After going through a grant process to fund the first phase, we worked with Stell's team to document how the business operated, define the real requirements and support the selection, design and delivery of a new bespoke cloud-based system.

API Integrations
Bespoke cloud-based Digital Factory system connected to SAP and Access.
Data capture
Shop-floor Production module designed to replace paper job cards.
Bespoke Design
Custom designed interface to mimic paper based process to speed up adoption.Grant Support
The system was grant supported, by several successful submissions over the years.
The company used SAP B1 for sales, admin, accounts and purchasing, with a custom Access platform used for planning. Once a sale became an order, information moved from SAP into Access, where the job was planned before being printed and physically placed into the correct area of the factory.

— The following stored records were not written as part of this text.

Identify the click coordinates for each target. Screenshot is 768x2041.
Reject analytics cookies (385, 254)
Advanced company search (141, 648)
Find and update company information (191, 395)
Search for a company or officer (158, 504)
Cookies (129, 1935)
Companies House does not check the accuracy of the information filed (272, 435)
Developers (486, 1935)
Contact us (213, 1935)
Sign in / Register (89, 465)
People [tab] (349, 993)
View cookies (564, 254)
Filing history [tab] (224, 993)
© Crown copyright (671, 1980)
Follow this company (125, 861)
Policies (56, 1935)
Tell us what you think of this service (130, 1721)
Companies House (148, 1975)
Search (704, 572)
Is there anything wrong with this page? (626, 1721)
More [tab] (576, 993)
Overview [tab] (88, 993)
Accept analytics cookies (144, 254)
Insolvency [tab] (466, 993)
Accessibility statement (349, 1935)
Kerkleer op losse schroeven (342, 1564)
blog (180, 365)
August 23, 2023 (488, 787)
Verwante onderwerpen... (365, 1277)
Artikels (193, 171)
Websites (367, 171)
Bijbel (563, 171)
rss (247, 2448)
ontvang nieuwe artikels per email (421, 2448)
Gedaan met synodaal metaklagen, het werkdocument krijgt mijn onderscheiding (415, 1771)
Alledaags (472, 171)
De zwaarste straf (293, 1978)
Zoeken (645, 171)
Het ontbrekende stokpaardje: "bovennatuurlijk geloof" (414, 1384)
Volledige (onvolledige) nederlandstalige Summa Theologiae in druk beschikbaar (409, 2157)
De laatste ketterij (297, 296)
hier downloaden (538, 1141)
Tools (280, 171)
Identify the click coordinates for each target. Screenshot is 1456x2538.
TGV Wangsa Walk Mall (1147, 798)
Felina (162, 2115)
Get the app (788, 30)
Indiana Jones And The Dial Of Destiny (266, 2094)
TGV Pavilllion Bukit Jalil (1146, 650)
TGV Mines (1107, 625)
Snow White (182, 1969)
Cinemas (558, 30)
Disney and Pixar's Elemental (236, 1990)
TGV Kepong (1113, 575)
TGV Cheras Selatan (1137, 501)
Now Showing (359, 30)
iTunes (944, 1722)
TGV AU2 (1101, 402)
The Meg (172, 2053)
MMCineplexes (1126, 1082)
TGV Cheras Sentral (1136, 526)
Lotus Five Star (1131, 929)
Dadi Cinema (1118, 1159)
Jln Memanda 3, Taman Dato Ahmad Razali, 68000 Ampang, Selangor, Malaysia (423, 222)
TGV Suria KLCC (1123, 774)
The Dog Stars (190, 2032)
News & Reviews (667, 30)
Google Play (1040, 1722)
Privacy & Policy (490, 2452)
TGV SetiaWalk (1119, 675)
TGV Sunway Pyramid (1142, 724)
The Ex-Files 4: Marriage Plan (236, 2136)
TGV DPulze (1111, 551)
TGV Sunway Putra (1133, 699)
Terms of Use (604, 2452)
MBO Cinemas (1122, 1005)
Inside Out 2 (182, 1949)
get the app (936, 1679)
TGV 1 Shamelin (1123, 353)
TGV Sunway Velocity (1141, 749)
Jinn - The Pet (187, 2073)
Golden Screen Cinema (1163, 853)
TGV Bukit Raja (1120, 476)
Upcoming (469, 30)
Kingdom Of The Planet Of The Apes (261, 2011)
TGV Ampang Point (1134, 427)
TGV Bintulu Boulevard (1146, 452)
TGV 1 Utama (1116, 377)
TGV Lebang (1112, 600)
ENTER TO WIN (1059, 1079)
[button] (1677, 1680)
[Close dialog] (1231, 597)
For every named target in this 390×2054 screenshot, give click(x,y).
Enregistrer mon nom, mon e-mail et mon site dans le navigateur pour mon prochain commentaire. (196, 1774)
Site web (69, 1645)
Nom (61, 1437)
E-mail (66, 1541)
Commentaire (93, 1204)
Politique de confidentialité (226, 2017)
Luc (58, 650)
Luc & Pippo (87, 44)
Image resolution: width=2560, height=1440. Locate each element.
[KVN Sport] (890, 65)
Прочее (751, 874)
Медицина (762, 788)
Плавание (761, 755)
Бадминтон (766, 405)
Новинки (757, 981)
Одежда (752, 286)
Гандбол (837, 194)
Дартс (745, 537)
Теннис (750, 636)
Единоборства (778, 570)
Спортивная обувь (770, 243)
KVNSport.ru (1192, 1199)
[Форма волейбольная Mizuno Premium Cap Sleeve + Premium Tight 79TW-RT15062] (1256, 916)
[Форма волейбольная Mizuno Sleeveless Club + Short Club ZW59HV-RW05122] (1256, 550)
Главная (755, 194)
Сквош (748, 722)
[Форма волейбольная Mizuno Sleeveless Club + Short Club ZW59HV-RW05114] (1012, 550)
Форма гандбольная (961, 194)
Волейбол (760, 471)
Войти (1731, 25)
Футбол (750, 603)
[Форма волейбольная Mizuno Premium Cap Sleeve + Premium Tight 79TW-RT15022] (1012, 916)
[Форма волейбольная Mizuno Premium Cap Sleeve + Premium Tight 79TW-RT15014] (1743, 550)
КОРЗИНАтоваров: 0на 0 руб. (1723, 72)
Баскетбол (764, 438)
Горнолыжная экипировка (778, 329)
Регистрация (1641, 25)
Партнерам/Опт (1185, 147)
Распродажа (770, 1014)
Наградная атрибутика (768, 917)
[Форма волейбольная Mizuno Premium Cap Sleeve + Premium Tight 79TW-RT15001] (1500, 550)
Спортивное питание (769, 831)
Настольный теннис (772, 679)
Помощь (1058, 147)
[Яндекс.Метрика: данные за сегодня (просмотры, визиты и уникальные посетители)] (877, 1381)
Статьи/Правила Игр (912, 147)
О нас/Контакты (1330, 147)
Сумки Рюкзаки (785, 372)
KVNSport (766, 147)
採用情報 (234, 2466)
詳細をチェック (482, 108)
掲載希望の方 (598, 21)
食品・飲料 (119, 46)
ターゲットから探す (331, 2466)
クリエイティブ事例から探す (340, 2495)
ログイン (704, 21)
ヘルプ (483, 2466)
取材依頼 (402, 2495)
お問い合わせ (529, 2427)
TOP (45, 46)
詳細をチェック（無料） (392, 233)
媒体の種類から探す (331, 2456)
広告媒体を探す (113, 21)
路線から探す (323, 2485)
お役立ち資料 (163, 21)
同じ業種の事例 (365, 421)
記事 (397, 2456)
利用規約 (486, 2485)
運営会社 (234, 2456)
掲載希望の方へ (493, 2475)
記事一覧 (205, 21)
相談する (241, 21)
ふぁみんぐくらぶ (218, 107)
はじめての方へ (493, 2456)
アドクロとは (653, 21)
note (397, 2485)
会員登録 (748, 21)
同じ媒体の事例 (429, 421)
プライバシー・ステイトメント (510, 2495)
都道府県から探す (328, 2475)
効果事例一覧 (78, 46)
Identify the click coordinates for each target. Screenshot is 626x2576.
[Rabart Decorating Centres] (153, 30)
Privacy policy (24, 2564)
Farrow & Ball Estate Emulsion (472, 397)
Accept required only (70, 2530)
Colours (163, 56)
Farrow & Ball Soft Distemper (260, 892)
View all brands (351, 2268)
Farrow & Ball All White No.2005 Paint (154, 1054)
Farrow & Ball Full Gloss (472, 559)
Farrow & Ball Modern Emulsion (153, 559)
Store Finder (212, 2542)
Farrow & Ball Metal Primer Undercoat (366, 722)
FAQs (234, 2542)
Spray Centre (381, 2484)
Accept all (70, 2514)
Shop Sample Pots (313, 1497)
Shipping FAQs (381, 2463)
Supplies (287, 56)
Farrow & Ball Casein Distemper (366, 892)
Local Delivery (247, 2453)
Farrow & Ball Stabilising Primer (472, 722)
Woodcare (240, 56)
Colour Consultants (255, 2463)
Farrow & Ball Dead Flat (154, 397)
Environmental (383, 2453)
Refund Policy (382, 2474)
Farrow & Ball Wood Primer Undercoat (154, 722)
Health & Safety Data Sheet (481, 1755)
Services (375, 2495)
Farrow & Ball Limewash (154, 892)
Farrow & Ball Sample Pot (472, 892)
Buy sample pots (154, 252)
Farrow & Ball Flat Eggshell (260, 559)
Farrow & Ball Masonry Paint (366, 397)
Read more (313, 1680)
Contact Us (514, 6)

The challenge was not simply to digitise a piece of paper. Stell needed to understand how data moved through the business, where SAP and Access fitted into the process, and how a new system could support shop-floor activity without disrupting production.
The focus was on the point where a sale became an order and moved from SAP into the Access planning system, then into the factory.
The work mapped the relevant processes, systems, people and data involved in moving work into production. Loading and delivery were outside the initial scope, but the future system needed to be designed in a way that could support these areas later.
This discovery work gave Stell a much clearer understanding of what the system needed to do and created the foundation for selecting the right approach.
Following supplier discussions and cost comparisons, the agreed strategy was to build a bespoke cloud-based solution that connected directly to SAP and the internal Access planning module.
Rich Material advised on the appointment of third-party suppliers and became the main project manager, working alongside Stell’s internal team and IT partners. We also designed the system prototype and created the UI kit for the new application.
The solution included a new database that synchronised data from SAP and the Access planning tool, alongside a new Production module for shop-floor data capture.
Ongoing improvement
The project also included upgrades to Stell’s internal Access planning tool, working closely with Stell’s internal developer.
Additional features were planned and developed around the needs of the factory, including reporting and a separate app for forklift truck drivers to receive material orders from factory work bays.
Rich Material also supported wider project requirements, including Cyber Essentials considerations and hardware recommendations for factory bays.
The outcome
Because Stell operates close to 24 hours a day, seven days a week, deployment had to be carefully planned. Rather than attempting a disruptive full rollout, the project started with a dedicated digital test bay that worked alongside the existing paper-based process.
This test bay allowed Stell to trial the software, hardware, infrastructure and user experience with both test jobs and live jobs before wider deployment.
What made the project successful
The success of the project came from understanding Stell’s real operational processes before selecting or building technology.
A bespoke approach allowed the new system to be designed around the existing paper process, using familiar data points, terminology and workflows. This made the software easier for factory operatives to understand and helped reduce the risk of adoption issues.
By connecting SAP, Access and the new cloud platform, the project created a more joined-up foundation for future digital development across the factory.
What’s next
The system is currently in the final stages of testing, with a wider rollout planned.
The long-term strategy is to continue expanding the Digital Factory system so it can support more operational areas, including future despatch and delivery functionality.